What advice would you give individuals seeking to self-publish?
“Don’t be afraid to make mistakes, and be open to learning and experimenting as you go along. Also, don’t be afraid to go back and fix anything you didn’t get right the first time. I recently overhauled all my book covers hoping to communicate the genre better and increase their appeal. This year I’ve also revised two of the books I published in 2013. With self-publishing, your book doesn’t have to be a static work, but something that grows as you grow as a writer.”
“That said, don’t be too anxious to publish right away. After working on your book for months, it’s natural to want to see it out there as soon as possible. The temptation to skip important steps like proof-reading can be great, but some shortcuts can hurt your reputation in the long run.”
“Lastly, don’t forget why you started writing in the first place. Not everyone will like your book, friends and family might not want to read it, and you might not sell any copies for long stretches of time. If those things discourage you, ask yourself if any of that changes why you write and, if so, adjust accordingly.”
“Never use a vanity/subsidy press. Self-publishing means you are the publisher. No one else can “self-publish” your book for you. Vanity press takes away the single greatest benefit of self-publishing, control.”
“Learn to love marketing.

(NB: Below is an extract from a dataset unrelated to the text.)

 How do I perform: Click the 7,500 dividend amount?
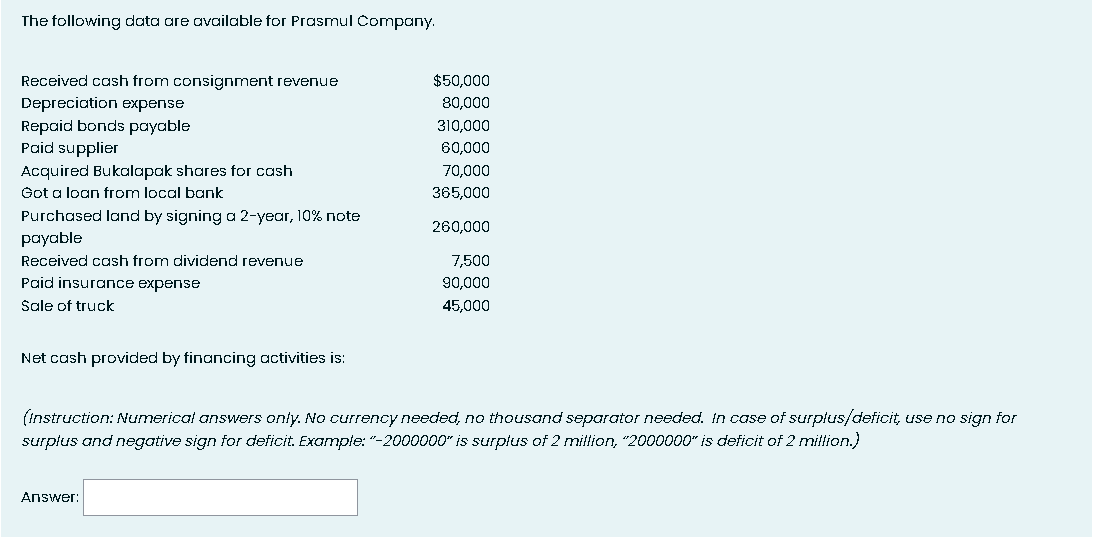[471, 261]
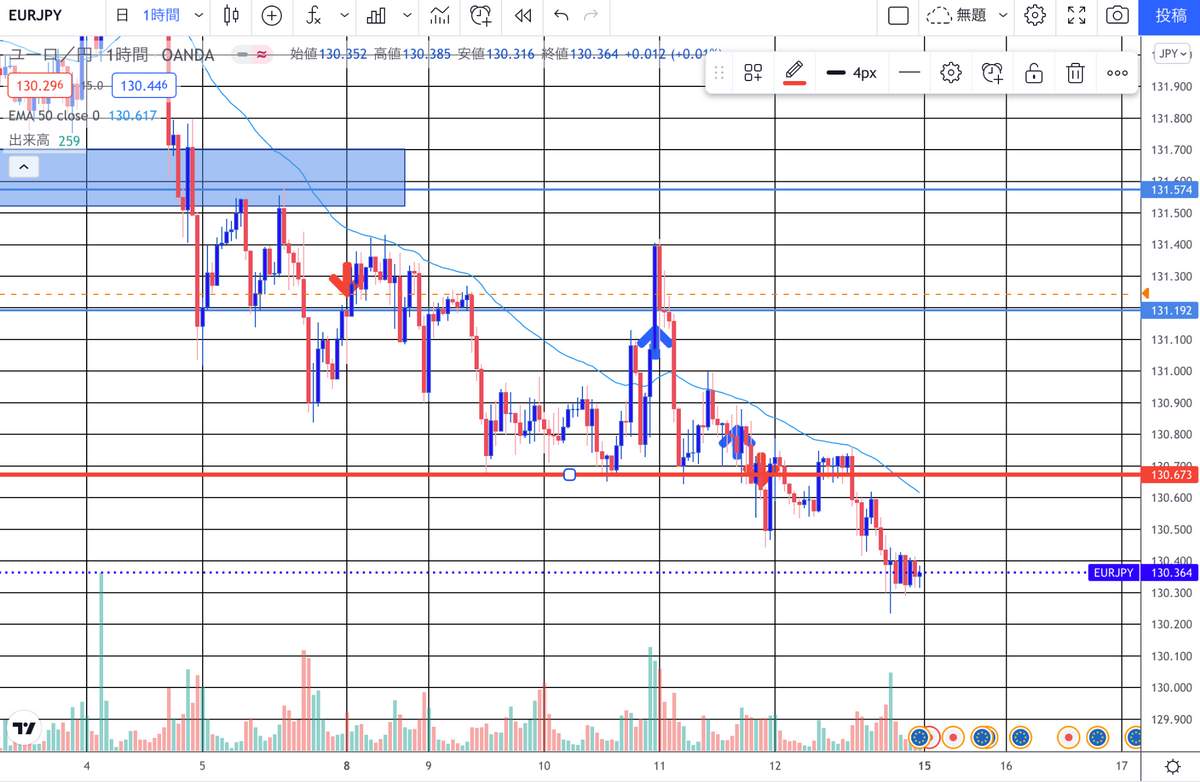The image size is (1200, 782).
Task: Toggle the auto-scale settings icon at bottom right
Action: coord(1170,766)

No publisher, traditional or vanity, will market your book. A traditional publisher won’t even offer a contract unless you have a marketing plan in place and active. (Reading marketing guru Seth Godin’s seminal work Permission Marketing and one of his later books, Tribes, will do much to dispel outdated beliefs and ideas about marketing.)”
“Don’t assume “self-publishing” means digital only. You can produce a printed book for a minimal additional investment in time beyond the digital book.”
“Never print in large quantities unless you have preorders, money in hand, to cover the entire cost. There are a number of print-on-demand companies where your book can be printed after it is ordered, eliminating funds tied up (and risked) in stock and storage.”
Are there any circumstances where traditional publishing might be a better choice?
“Yes, definitely. Everyone has different goals, and traditional publishing might be the better option for some authors. Those who don’t care to bother with all the details related to publishing might prefer to let someone else manage most of that. And for some authors, the advance offered by a traditional publisher might be incentive enough to go that route.”
“If an author already has a traditional publishing deal they’re satisfied with, I don’t recommend leaving the publisher without good reason.”
“But for a new author, I cannot imagine any circumstances where traditional publishing would better serve an author’s interests. You can produce the same quality book in far less time, without waiting to be picked by someone else. The marketing effort will be the same either way. The profits will be greater for self-publishing for the same number of books sold. The author can have a direct relationship with their readers, building a fanbase which could conceivably support them as a writer full time if they so chose.”
I’d like to thank both authors for their insight into self-publishing.